Within the listing that follows, how many lines contain the word "indicator"? Only the number is wanted.

= = = = =

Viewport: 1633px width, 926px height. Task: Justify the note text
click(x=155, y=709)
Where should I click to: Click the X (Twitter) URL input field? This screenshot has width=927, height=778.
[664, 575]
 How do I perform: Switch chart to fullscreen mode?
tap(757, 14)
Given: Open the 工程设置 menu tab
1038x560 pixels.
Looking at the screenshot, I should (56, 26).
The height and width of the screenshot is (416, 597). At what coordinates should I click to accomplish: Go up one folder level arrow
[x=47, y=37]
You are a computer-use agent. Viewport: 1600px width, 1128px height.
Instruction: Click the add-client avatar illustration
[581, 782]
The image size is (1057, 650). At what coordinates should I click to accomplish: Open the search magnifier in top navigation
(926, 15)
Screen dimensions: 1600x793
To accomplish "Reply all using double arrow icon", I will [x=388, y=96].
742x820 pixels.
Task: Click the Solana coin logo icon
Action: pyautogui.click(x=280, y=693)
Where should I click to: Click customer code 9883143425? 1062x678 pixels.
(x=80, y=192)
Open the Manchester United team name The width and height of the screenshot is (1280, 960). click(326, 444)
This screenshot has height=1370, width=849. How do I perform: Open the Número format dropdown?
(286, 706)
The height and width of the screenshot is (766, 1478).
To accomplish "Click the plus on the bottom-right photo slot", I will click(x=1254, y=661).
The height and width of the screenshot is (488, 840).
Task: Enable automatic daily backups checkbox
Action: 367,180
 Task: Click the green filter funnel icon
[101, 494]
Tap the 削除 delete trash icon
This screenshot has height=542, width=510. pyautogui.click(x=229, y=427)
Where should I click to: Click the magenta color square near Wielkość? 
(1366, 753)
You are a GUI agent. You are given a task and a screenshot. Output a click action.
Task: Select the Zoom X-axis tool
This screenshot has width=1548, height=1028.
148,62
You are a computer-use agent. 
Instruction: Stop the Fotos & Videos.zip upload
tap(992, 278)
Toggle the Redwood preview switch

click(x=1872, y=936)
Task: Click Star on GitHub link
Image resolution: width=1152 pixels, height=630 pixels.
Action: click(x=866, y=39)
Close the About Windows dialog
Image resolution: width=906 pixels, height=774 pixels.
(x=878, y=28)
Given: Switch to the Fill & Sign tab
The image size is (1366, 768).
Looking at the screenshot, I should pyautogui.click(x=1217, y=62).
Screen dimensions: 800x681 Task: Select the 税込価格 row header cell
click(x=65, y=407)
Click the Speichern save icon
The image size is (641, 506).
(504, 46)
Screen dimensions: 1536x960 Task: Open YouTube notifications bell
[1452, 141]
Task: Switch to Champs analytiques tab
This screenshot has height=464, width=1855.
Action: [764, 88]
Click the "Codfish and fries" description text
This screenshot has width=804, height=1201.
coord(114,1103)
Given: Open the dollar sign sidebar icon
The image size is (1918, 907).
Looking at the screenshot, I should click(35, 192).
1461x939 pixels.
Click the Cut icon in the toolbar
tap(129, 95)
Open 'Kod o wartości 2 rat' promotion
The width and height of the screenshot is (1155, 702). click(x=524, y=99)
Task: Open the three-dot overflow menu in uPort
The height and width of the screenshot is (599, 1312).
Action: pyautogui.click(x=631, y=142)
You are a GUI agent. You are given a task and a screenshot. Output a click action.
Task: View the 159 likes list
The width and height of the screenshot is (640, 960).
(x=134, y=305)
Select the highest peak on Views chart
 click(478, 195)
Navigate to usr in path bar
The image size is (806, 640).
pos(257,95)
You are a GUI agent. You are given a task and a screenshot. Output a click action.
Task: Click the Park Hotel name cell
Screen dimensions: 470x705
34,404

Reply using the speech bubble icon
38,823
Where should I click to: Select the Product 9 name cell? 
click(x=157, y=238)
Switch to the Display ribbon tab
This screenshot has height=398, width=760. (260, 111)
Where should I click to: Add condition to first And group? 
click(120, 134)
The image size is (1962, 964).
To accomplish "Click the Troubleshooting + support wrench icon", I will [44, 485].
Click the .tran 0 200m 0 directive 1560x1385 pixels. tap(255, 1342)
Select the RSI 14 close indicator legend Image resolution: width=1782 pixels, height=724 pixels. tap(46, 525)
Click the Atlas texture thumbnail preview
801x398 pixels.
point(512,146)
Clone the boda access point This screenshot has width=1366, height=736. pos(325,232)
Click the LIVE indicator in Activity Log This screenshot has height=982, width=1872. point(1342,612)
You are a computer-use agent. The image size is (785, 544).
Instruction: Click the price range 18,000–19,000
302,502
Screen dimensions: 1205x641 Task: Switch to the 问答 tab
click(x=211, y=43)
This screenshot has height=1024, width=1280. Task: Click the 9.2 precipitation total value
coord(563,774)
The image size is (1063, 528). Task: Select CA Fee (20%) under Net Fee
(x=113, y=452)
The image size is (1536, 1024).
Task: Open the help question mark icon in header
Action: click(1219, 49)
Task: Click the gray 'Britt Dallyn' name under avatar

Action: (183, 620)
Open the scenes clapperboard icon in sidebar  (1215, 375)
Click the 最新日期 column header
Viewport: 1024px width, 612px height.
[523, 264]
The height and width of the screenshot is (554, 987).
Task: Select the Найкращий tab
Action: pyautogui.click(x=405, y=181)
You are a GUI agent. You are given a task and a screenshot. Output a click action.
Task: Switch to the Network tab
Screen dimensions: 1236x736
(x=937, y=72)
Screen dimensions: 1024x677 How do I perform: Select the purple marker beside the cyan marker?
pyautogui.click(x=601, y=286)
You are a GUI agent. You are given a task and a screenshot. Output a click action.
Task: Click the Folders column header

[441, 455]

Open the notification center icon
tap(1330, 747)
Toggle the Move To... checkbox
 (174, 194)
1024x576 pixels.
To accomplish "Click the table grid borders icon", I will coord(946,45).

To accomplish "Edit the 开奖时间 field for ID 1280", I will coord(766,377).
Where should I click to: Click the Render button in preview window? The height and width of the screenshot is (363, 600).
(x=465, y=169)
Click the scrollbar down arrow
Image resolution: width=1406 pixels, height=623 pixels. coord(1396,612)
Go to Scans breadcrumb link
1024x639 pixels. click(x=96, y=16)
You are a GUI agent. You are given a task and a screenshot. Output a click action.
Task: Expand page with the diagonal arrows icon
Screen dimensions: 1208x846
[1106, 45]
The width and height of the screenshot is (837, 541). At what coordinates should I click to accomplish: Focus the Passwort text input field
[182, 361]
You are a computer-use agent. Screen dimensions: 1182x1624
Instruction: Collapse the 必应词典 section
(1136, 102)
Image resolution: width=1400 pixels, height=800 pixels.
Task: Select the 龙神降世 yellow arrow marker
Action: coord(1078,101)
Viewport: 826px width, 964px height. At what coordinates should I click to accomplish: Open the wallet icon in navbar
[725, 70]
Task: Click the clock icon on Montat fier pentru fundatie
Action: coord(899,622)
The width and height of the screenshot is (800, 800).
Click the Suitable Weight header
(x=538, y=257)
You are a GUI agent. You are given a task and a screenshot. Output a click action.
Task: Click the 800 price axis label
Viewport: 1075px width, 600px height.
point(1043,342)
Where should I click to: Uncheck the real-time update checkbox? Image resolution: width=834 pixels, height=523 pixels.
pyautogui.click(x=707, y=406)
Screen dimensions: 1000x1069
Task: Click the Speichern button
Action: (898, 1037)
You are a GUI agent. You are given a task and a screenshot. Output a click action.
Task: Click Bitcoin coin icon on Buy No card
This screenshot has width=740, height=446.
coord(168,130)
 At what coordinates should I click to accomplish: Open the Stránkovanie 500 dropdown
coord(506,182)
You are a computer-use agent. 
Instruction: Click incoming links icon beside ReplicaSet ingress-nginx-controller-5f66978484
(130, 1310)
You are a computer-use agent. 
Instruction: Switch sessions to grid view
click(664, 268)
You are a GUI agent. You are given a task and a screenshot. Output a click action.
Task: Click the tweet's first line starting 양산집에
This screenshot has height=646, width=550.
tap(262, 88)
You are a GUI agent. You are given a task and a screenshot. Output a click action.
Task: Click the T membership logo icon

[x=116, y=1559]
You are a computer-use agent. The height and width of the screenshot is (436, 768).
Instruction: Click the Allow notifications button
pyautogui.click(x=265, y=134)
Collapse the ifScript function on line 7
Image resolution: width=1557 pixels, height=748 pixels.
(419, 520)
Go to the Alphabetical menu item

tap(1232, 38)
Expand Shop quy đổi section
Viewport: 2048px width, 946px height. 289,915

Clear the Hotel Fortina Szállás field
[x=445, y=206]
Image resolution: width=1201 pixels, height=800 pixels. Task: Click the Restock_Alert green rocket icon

= = = = =

Written response
2